Just about every helmet maker worth its salty pads is either offering some MIPS helmets, or offering its own answer to MIPS. In Kali’s case, it’s the latter. Seeking to offer improved protection from both lateral and rotational forces, Kali has integrated strips of gel padding into its new Interceptor helmet, which it says will reduce low-g impact forces by 12 percent and rotational forces by 25 percent.
Kali calls these strips the Low Density Layer (LDL). The name makes it sound like a layer of this stuff encompasses the whole helmet, but that’s not the case. The strips are placed selectively under the padding, and were not detectable when I tried the helmet on. The idea is that the strips’ cylindrical cups react to impact either by compressing or shifting on the skull, theoretically improving the helmet’s impact absorption in the kind of low-g crash where traditional EPS is too rigid to do much.

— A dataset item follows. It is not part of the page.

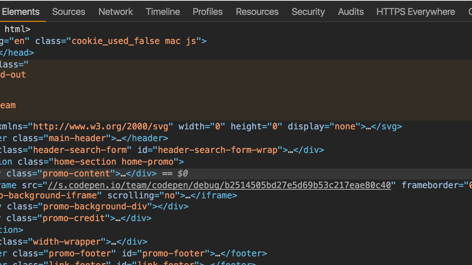This screenshot has height=265, width=472.
Task: Open the Sources tab
Action: click(69, 12)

In addition to traditional EPS, the bulk of the EN1078- and CPSC-certified Interceptor features what Kali calls ‘Nano Core,’ an acrylic-based foam packed with lightweight carbon nanotubes that is said to dissipate energy more efficiently at a smaller volume than EPS. The EPS/Nano Core shell is in-molded to the polycarbonate outer shell. Reduced volume is presumed to be a good thing–it’s commonly thought that, all else being equal, a head inside a smaller helmet will endure less rotational force than a head inside a larger one.
Beyond the LDL and Nano Core, the Interceptor comes with anti-microbial pads, an adjustable visor, an accessory mounting system and a bug liner. Retention is handled by a Boa dial at the rear of the helmet. Sizing is small/medium and large/extra large, with claimed weight for the small/medium ringing in at 360 grams.
This seemingly well-ventilated helmet is intended for general trail use, but Kali owner Brad Waldron is intent on expanding his new protection technologies throughout the rest of his brand’s helmet range. MSRP for the Interceptor is $180, and it’s slated to be available in the next couple months.